An example of the community friction that's flaring over a proposal to pursue building a streetcar system, that supporters say will spur economic development and keep Cincinnati progressing but critics say could cost as much as $185 million at a time when Cincinnati's city budget is starring at deficits and reducing staff to make ends meet, was captured on this YouTube video:

Other spots use humor to play on the sales pitch that voting No on 9 is will keep good governance in tact. Supporters of Issue 9 say special interests have gotten to these elected leaders, convincing them to spend tens of millions on a streetcar system they say would bust the bank, be spent on other more important projects and reduce riders of the bus system:

While another spot zeroes in on the campaign talking point that Issue 9 is intentionally worded vague, so people will be mislead into voting Yes on 9. A pro-progress group fact sheet points to a statement by the conservative hometown newspaper, The Cincinnati Enquirer, that called the wording "...a classic example of lawyerly weasel-wording” and “deceptive in its language and intent.” 

The city where Hustler creator Larry Flynt got his start, that made controversial photographer Robert Mapplethorpe famous when local leaders and anti-pornography groups threatened to withdraw funding from the organization displaying his pictures if fit didn't stop the exhibition and where conservative politics is always in fashion, is now introducing the specter of Left Coast politics into the picture. 

Their cry? "We don't want California-style government in Cincinnati." If Issue 9 passes, pro growth advocates say Cincinnati will have an "endless stream of referendums and initiatives, funded by special interests that want to work outside the legislative system to get their measures passed." Taking away power away from their elected representatives and making them less effective is a curious argument for a community whose ideology is, generally, to be wary of government. Pro anti-rail supporters say a vote of the public is good for democracy.  

For Gov. Ted Strickland, who along with his director of transportation has been pushing plowing over 500 million dollars into a train that will only average 39 mph on a trip from Cincinnati to Cleveland that will last six and one-half hours, the drop in his approval ratings could bleed over into the support state officials say Ohioans have for this passenger train, that may or may not be able to enter Cincinnati, depending on how the vote next Tuesday goes.

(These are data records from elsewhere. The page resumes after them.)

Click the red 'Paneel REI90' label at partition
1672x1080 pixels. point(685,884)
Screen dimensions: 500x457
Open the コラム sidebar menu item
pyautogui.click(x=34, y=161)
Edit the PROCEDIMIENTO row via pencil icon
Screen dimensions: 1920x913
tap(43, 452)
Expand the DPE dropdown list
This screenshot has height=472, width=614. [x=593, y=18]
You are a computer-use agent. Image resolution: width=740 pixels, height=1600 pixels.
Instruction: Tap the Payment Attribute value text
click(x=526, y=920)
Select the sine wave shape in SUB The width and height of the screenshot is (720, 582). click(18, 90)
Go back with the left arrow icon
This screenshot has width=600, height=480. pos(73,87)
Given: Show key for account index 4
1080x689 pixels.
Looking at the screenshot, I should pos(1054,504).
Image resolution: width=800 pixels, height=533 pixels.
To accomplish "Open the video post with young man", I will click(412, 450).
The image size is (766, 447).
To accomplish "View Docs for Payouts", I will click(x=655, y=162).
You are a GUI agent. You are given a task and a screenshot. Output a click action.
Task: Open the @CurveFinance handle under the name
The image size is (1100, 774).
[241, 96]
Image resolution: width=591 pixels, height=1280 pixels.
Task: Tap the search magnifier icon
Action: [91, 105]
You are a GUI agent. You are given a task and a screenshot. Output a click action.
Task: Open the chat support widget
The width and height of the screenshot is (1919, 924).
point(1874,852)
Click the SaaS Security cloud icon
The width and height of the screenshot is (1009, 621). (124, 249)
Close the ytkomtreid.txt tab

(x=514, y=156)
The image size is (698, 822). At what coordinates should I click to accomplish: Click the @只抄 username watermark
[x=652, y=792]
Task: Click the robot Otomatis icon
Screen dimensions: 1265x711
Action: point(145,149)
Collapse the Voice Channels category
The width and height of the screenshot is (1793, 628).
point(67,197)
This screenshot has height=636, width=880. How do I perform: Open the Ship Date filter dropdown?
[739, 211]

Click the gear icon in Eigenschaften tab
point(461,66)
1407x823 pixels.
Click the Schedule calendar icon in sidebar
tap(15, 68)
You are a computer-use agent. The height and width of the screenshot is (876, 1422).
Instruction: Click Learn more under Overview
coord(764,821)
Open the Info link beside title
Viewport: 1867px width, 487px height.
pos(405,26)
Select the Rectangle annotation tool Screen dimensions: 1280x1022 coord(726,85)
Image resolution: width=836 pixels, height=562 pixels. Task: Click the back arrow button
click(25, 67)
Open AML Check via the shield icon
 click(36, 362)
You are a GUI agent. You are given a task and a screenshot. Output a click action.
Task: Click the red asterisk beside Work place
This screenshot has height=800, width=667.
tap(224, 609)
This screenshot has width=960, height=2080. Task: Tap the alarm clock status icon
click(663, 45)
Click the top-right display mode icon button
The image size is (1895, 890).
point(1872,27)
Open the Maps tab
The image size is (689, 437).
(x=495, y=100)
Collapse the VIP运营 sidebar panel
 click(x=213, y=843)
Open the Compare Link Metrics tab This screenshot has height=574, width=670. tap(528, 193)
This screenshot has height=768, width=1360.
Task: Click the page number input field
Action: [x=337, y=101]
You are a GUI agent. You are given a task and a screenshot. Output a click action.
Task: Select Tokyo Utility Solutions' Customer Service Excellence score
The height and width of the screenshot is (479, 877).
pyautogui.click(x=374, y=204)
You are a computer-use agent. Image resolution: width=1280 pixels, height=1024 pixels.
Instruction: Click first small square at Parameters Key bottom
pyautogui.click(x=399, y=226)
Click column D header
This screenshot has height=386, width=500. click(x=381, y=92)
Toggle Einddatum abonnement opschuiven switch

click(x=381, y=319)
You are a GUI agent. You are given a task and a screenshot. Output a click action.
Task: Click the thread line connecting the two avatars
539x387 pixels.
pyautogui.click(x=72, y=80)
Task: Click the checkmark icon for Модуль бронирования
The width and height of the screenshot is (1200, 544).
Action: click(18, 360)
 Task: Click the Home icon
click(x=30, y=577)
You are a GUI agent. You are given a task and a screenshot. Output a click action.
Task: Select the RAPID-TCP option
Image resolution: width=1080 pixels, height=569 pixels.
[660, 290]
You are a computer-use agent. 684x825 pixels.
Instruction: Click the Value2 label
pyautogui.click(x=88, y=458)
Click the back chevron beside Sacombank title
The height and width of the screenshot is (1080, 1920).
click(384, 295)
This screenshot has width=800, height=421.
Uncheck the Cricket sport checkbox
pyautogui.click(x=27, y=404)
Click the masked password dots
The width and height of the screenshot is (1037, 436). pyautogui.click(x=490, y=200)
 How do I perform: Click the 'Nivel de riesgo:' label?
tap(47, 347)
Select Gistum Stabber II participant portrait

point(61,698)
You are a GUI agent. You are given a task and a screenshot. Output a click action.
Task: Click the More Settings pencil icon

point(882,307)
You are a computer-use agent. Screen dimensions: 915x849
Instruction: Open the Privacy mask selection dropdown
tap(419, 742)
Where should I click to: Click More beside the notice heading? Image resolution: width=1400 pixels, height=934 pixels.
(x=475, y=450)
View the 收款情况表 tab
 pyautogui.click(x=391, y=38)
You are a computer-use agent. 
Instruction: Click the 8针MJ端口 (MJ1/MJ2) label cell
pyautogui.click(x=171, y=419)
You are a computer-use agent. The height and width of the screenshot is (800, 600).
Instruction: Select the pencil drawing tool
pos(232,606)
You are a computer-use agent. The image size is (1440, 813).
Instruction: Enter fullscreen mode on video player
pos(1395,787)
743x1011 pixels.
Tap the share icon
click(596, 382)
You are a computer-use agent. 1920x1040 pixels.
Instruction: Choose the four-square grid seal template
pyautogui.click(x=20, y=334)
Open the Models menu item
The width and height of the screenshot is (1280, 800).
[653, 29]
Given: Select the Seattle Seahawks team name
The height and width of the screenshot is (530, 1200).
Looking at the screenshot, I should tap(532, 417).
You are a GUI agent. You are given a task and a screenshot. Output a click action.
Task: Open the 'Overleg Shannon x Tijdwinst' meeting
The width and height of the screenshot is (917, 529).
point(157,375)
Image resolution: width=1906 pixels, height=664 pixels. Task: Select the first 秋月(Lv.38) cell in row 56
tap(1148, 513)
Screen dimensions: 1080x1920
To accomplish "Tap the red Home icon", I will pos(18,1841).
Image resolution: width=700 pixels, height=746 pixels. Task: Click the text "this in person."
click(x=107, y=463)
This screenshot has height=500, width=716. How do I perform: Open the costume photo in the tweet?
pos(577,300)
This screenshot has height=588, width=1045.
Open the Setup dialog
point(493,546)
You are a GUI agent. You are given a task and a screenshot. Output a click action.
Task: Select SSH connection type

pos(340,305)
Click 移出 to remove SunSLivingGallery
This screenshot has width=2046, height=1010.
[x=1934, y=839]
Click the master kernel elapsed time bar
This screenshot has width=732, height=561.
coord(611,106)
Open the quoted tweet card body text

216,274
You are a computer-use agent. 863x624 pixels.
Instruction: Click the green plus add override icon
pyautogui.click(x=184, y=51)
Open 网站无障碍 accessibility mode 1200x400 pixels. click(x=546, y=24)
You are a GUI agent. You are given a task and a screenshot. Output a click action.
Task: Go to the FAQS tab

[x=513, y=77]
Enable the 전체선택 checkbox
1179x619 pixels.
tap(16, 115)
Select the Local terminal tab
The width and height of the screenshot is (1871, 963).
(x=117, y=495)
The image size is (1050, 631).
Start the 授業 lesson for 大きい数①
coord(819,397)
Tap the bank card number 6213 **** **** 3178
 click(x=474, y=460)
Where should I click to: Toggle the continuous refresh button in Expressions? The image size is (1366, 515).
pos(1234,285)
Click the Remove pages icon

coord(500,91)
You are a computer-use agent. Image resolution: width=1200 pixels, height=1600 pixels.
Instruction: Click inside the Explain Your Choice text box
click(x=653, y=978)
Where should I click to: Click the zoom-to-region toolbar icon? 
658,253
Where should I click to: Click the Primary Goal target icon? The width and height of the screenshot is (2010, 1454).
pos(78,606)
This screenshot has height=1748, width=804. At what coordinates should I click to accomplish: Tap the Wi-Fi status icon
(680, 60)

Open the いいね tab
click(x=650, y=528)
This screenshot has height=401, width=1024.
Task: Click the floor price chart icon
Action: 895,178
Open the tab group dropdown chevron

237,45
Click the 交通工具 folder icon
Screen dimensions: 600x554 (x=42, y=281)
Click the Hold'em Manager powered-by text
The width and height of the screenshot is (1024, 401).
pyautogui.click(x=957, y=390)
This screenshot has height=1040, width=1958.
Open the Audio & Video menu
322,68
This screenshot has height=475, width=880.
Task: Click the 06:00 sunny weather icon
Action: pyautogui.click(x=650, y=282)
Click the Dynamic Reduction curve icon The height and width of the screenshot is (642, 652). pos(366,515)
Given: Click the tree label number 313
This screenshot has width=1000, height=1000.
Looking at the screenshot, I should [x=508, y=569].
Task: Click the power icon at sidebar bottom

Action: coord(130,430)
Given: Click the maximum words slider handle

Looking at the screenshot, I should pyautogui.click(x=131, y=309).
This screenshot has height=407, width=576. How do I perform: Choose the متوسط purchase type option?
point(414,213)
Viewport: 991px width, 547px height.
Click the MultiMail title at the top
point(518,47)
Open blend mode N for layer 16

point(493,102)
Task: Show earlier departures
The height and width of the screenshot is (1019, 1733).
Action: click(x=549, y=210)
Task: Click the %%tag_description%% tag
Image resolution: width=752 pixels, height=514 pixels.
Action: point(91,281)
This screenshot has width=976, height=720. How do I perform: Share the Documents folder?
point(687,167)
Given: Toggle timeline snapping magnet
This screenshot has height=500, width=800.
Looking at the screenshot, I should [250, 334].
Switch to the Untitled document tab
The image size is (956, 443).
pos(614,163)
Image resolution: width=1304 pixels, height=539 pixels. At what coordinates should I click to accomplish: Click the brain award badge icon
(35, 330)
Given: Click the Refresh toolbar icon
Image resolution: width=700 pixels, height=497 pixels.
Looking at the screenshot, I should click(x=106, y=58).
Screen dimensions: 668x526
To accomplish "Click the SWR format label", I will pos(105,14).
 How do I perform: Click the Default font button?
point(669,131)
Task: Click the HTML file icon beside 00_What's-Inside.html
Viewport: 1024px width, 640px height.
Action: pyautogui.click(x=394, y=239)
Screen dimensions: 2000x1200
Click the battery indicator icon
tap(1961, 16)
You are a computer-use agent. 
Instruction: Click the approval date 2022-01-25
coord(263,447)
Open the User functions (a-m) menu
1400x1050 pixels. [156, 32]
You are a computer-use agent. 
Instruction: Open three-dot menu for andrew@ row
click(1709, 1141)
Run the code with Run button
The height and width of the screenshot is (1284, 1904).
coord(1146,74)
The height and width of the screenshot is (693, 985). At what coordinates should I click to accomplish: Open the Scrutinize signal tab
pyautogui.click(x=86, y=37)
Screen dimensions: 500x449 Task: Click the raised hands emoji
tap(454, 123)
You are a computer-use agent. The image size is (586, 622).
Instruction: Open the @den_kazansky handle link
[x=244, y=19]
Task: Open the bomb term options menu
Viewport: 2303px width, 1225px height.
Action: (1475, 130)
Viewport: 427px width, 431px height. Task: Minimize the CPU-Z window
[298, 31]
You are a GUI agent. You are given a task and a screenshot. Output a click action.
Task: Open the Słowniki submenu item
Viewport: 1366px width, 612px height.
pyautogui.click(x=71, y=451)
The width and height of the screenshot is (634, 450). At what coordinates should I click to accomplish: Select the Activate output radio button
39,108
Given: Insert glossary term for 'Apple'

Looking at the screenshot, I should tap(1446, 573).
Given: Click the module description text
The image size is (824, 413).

Transportation Director Jolene Molitoris' comments on Nov. 14 to the fall meeting of All Aboard Ohio on how funding for the 3-C rail corridor project is going will definitely be dampened if Yes on 9 wins.  A major focus of her talk will be about her agency, The Ohio Department of Transportation, providing "Ohioans with greater transportation choices."

But greater transportation choices are here, if she would pursue them instead of pursuing old, slow trains whose very slowness will not attract riders and should not be allowed to chug into Ohio's future.

What Molitoris should be working on is the kind of forum on advanced train transportation technology that the University of Nevada at Las Vegas held on October 19th. Three futuristic train plans were explained by their inventors. The Las Vegas Sun covered the event.

So while this dust up in the Queen City will rub some nerves raw, the larger issue on Ohio's plans for re-establishing passenger rail is not about whether passenger trains should return or not but about the kind of train technology being considered.